Harold Pearson took over the garden, and Kirstenbosch was set aside for a National Botanic Garden in 1913. It covers 528 hectares, of which 36 hectares are cultivated. The rest is natural forest and fynbos, supporting indigenous wildlife.
Your guided experience will meander through the trails above the garden through the lush green Afromontane forest. View some of Cape Towns oldest indigenous trees including the South African national tree, the Real Yellowood. Learn about the first planted Wild Almond Trees and how they marked the start of a long history of segregation in South Africa.
After passing numerous ravines and trickling streams and waterfalls you make your way into the scrubby mountain fynbos which is the richest of the worlds plant kingdoms. With over 1500 species on Table Mountain alone, your guide will point out the flowering species at the time and learn about the vegetation’s importance on an ecological scale.
The fynbos bleeds into a plantation of alien eucalyptus and other species which are slowly being removed. You will learn about the importance of alien control in conserving the fynbos and take in some beautiful scenery on the trail.
Ending back in the gardens you will have the opportunity to walk on The Boomslang an aerial walkway that was commissioned in 2013 and celebrates the Centenary of Kirstenbosch. Inspired by a snake skeleton, it is 130m long and 12 m high and is an excellent vantage point of forest and mountain in the background.
Meander through some more fynbos and down to the Dell.

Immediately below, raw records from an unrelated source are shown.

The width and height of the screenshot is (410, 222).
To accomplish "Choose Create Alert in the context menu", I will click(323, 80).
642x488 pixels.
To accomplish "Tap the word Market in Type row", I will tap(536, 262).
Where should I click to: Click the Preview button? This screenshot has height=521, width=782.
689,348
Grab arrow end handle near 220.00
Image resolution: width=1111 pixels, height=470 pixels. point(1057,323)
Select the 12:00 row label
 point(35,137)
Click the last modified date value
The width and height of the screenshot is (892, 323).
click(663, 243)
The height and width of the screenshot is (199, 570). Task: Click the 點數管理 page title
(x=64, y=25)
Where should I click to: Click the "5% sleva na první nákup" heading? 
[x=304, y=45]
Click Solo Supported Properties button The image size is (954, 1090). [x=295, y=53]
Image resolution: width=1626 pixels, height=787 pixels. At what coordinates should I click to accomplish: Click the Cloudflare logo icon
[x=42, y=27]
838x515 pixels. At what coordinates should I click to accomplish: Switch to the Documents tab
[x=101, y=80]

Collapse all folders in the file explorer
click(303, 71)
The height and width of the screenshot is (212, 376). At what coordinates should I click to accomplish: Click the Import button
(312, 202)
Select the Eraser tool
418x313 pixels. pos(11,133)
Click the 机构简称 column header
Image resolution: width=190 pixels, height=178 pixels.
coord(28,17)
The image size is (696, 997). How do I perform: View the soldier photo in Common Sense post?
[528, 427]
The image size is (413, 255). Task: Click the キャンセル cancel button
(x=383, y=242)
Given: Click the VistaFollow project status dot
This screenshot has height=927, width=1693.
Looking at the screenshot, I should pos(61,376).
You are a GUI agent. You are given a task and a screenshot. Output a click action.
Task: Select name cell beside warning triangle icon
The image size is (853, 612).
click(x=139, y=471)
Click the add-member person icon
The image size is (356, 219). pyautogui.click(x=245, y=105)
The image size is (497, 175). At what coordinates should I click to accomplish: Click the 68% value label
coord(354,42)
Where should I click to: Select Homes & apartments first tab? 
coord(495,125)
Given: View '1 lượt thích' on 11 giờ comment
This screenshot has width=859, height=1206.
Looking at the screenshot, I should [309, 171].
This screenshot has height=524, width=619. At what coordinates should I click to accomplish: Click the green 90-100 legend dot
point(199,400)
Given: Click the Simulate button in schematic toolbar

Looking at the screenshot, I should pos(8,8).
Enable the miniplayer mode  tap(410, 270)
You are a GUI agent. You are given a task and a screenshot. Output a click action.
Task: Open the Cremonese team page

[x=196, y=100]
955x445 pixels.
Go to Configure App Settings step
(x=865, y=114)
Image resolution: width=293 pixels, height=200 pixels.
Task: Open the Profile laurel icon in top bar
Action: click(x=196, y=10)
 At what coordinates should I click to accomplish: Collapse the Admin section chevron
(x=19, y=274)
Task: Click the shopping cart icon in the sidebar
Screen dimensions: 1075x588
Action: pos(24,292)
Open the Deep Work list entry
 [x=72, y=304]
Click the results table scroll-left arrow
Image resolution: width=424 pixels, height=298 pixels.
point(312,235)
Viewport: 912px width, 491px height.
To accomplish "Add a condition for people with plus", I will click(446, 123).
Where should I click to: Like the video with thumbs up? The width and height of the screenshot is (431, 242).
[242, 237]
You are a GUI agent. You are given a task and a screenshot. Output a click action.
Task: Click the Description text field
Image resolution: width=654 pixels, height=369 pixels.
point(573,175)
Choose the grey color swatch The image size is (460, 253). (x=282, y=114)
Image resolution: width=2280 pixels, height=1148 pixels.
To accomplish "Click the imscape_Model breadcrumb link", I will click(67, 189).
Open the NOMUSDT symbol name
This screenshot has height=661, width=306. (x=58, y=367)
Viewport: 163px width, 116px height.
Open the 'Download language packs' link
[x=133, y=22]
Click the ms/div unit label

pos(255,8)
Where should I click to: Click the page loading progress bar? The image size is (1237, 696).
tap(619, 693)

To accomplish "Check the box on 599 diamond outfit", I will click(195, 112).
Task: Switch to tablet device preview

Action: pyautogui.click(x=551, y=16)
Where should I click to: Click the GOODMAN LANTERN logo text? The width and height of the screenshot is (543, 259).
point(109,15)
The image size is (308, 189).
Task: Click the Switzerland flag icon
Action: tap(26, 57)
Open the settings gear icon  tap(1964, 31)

This is a haven of tall trees, paths, cool shade, and running water. The Cycad garden is just above and home to plants species that are 340 million years old.
As you move out of the garden your guide will show you some of the useful fynbos species that have been medicine and food for people for thousands of years.
We hope you will enjoy the walk, stimulate all your senses, learn about this world heritage and leave with lasting memories.